Endogenous RNA Interference Provides a Somatic Defense against Drosophila Transposons

Abstract

Because of the mutagenic consequences of mobile genetic elements, elaborate defenses have evolved to restrict their activity. A major system that controls the activity of transposable elements (TEs) in flies and vertebrates is mediated by Piwi-interacting RNAs (piRNAs), which are approximately 24-30 nucleotide RNAs that are bound by Piwi-class effectors. The piRNA system is thought to provide primarily a germline defense against TE activity. Here, we describe a second system that represses Drosophila TEs by using endogenous small interfering RNAs (siRNAs), which are 21 nucleotide, 3'-end-modified RNAs that are dependent on Dicer-2 and Argonaute-2. In contrast to piRNAs, we find that the TE-siRNA system is active in somatic tissues, and particularly so in various immortalized cell lines.

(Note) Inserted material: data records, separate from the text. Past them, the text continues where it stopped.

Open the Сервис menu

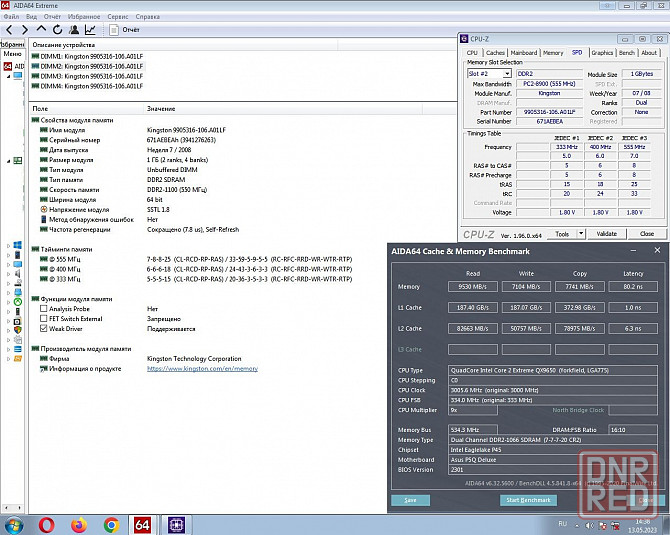tap(118, 17)
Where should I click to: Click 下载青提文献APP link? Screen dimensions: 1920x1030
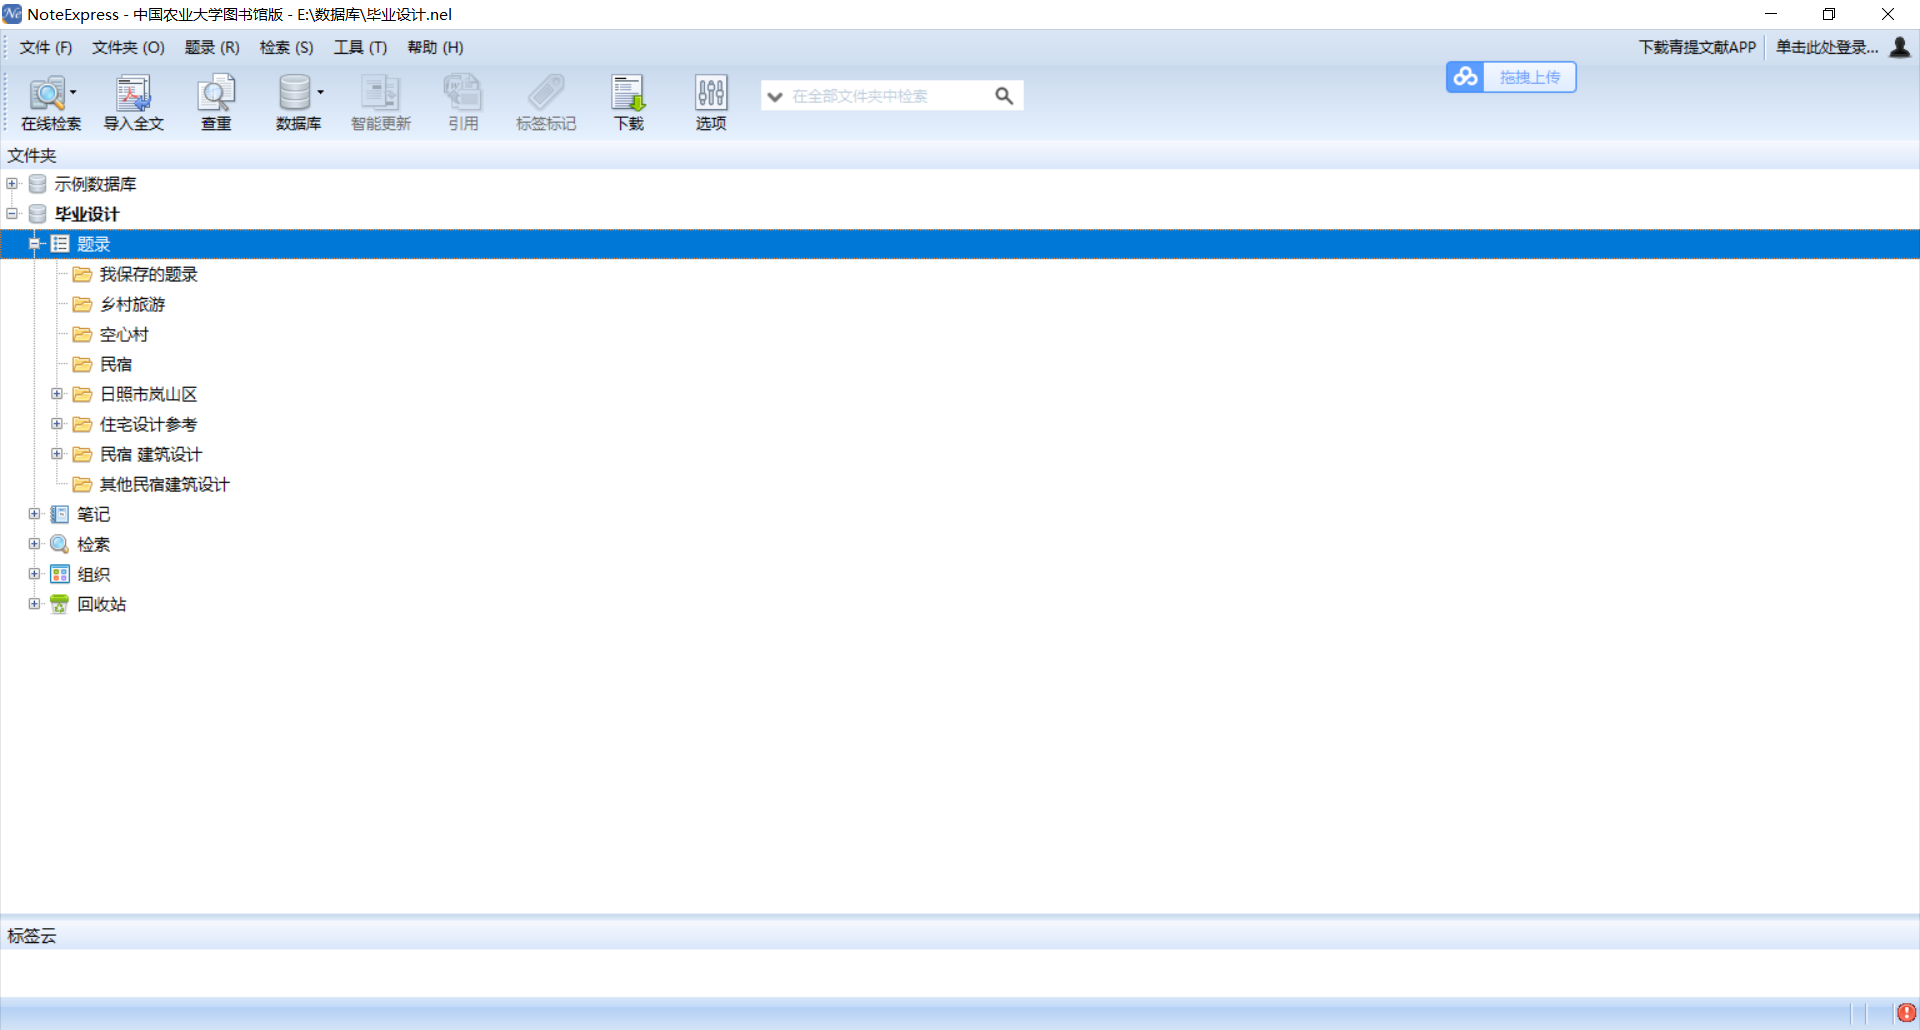click(1697, 47)
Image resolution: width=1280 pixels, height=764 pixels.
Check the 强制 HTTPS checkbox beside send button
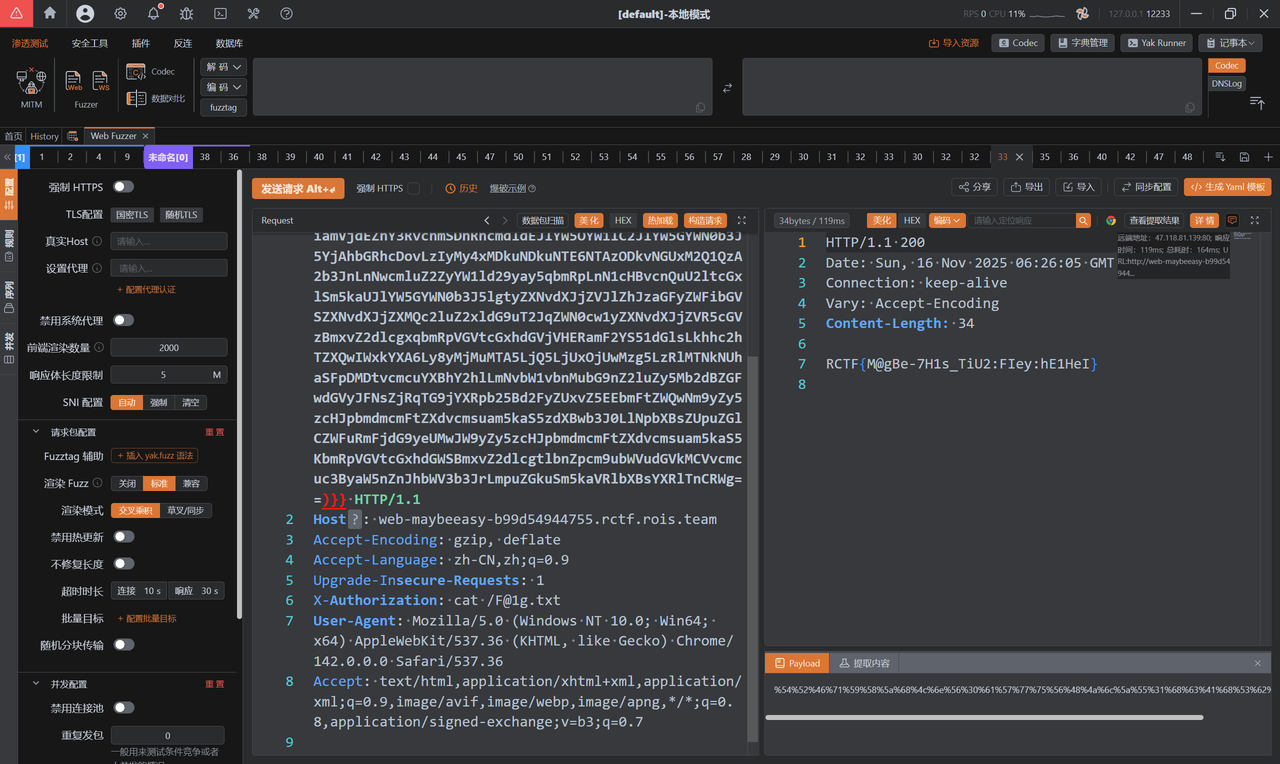(x=413, y=188)
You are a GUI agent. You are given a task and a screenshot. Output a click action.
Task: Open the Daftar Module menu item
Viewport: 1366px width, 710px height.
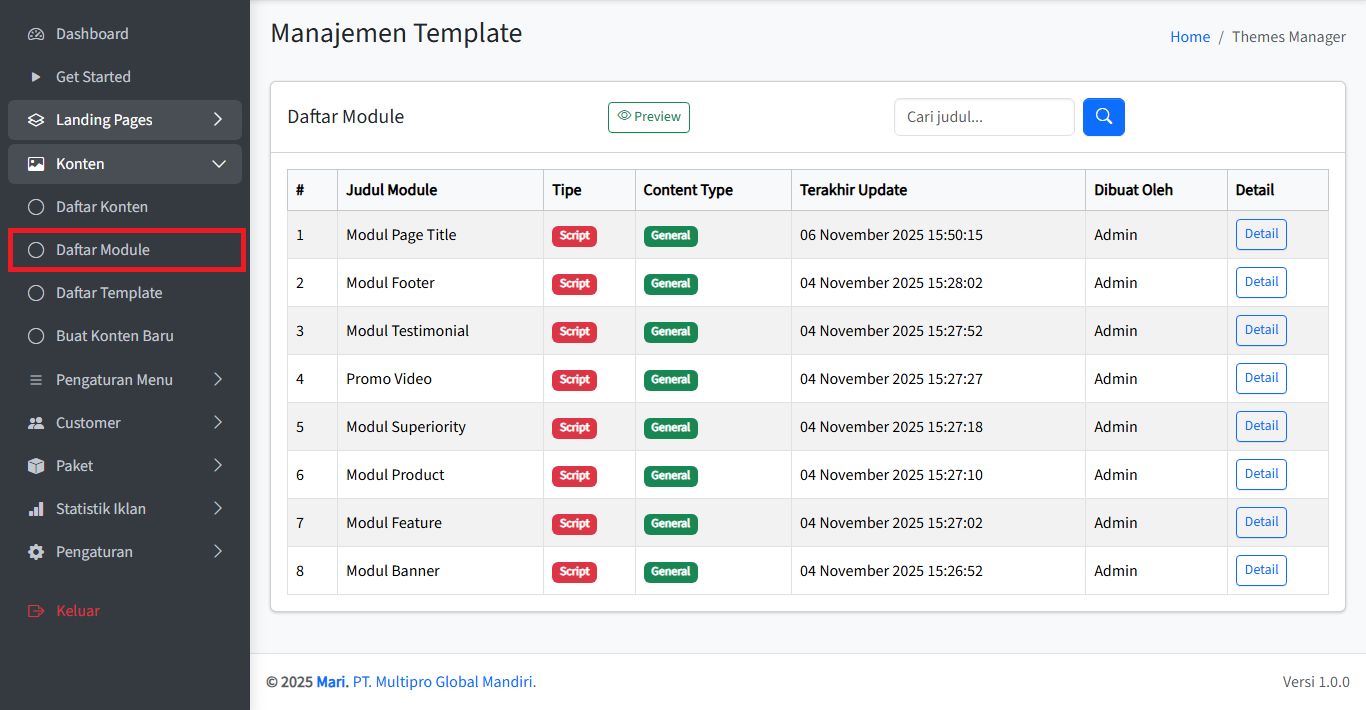(103, 250)
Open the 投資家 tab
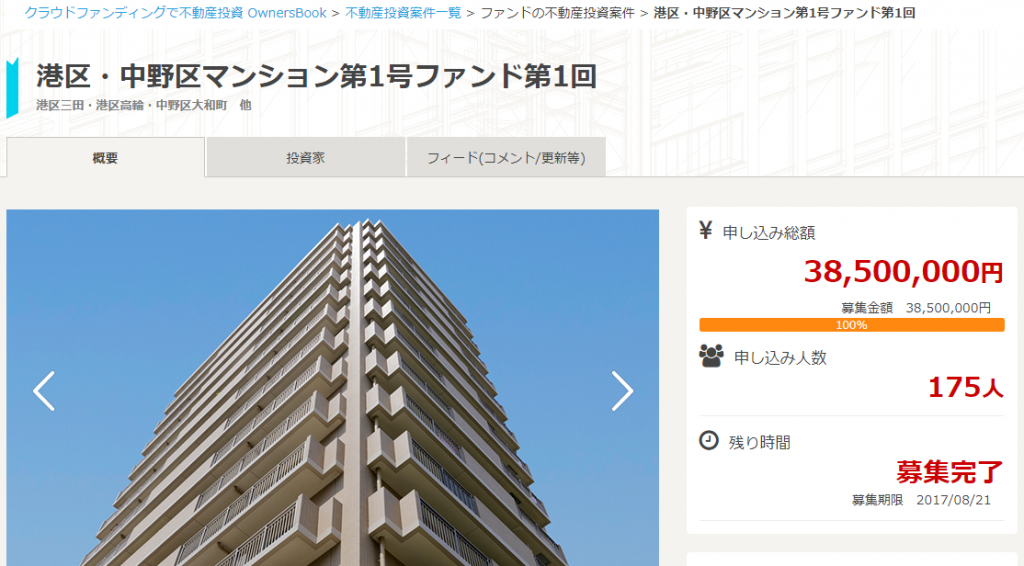 306,157
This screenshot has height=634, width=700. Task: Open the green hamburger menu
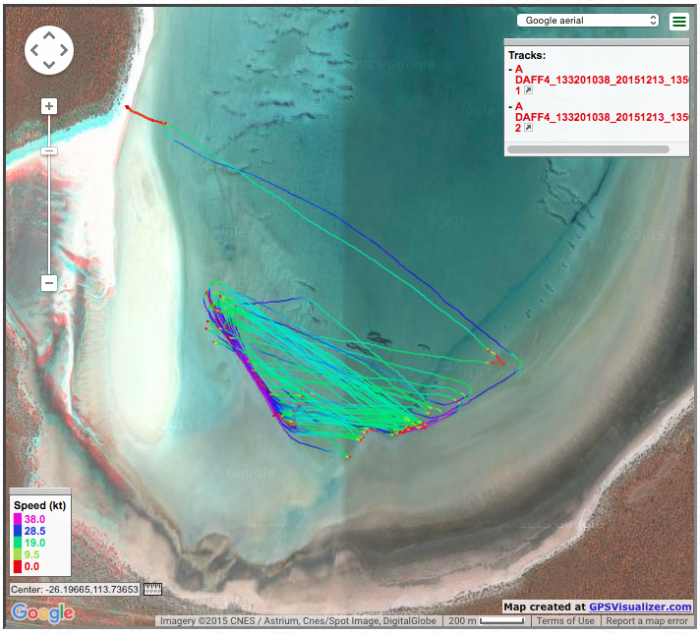point(679,21)
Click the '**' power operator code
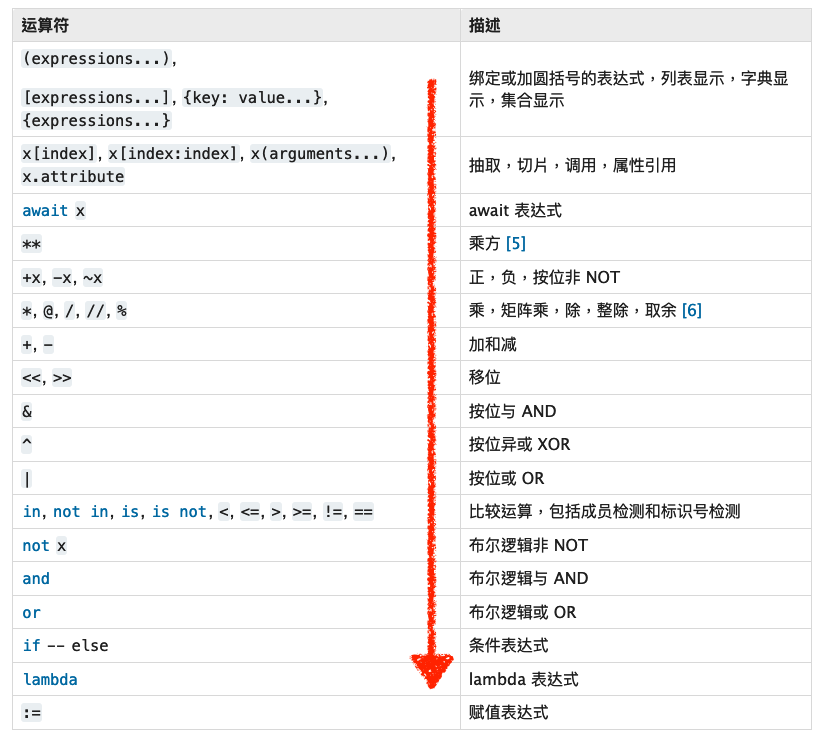Viewport: 820px width, 740px height. (x=31, y=244)
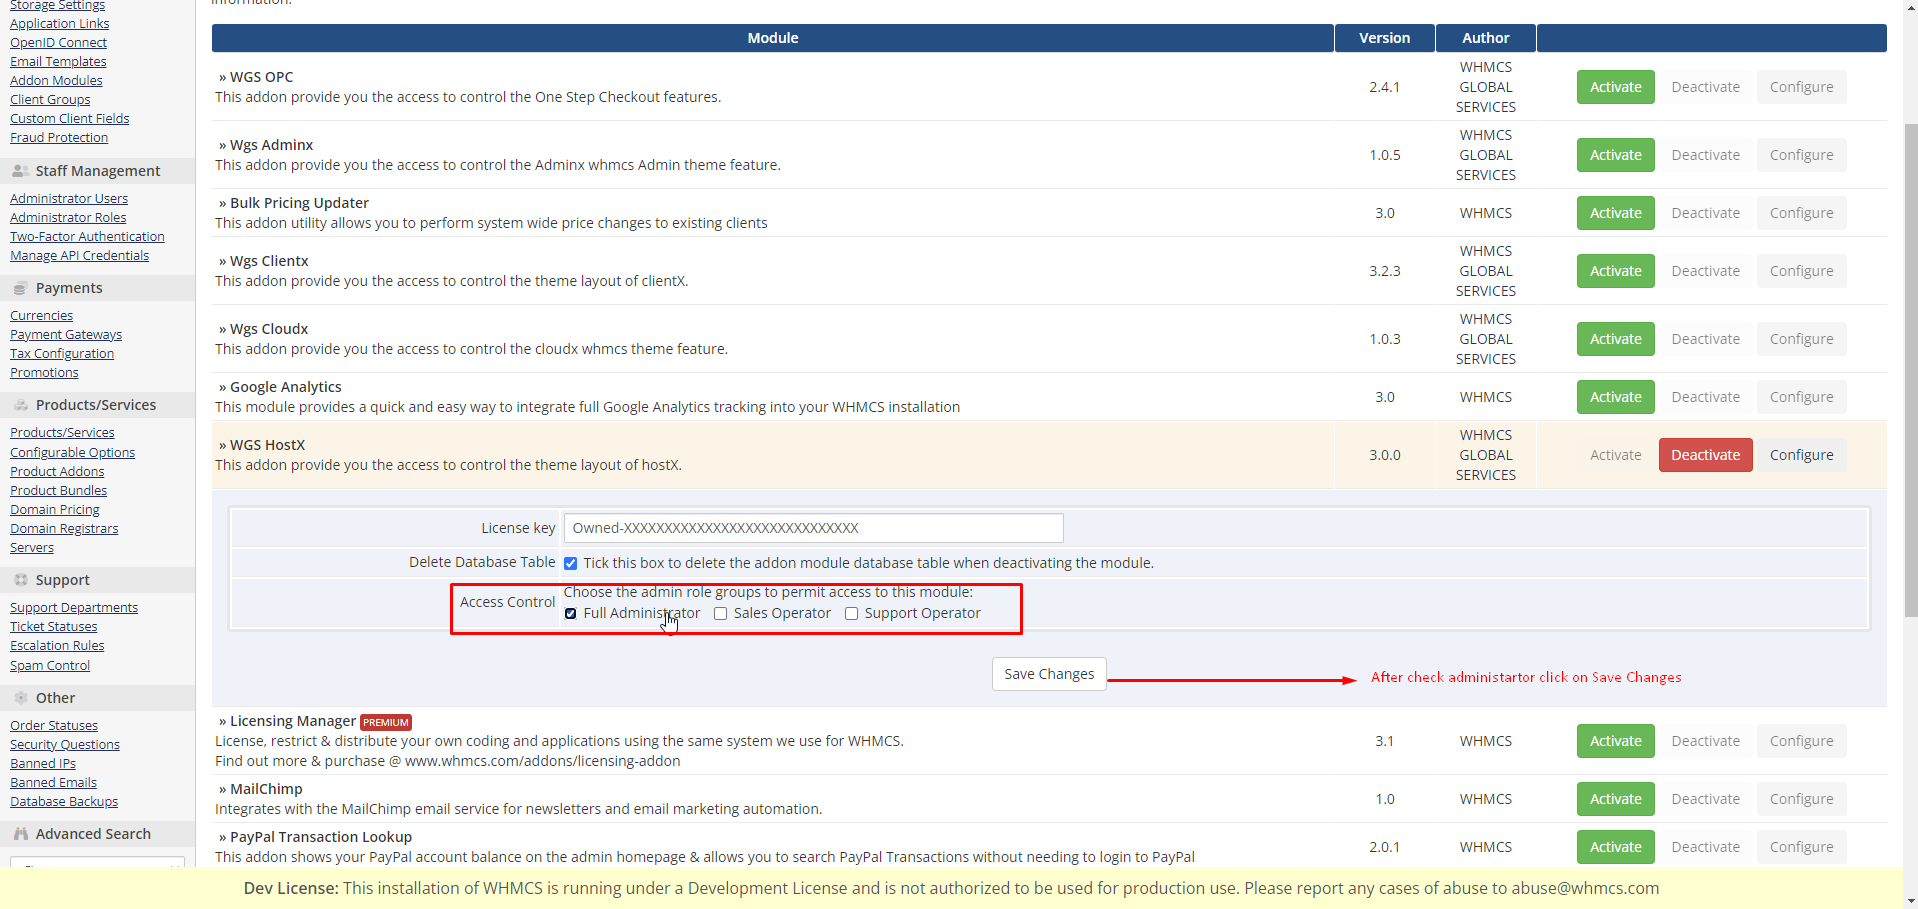Uncheck the Full Administrator access checkbox

[571, 614]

Analysis of the patterns and properties of TE-derived small RNAs reveals further distinctions between TE regions and genomic loci that are converted into piRNAs and siRNAs, respectively. Finally, functional tests show that many transposon transcripts accumulate to higher levels in cells and animal tissues that are deficient for Dicer-2 or Argonaute-2. Drosophila utilizes two small-RNA systems to restrict transposon activity in the germline (mostly via piRNAs) and in the soma (mostly via siRNAs).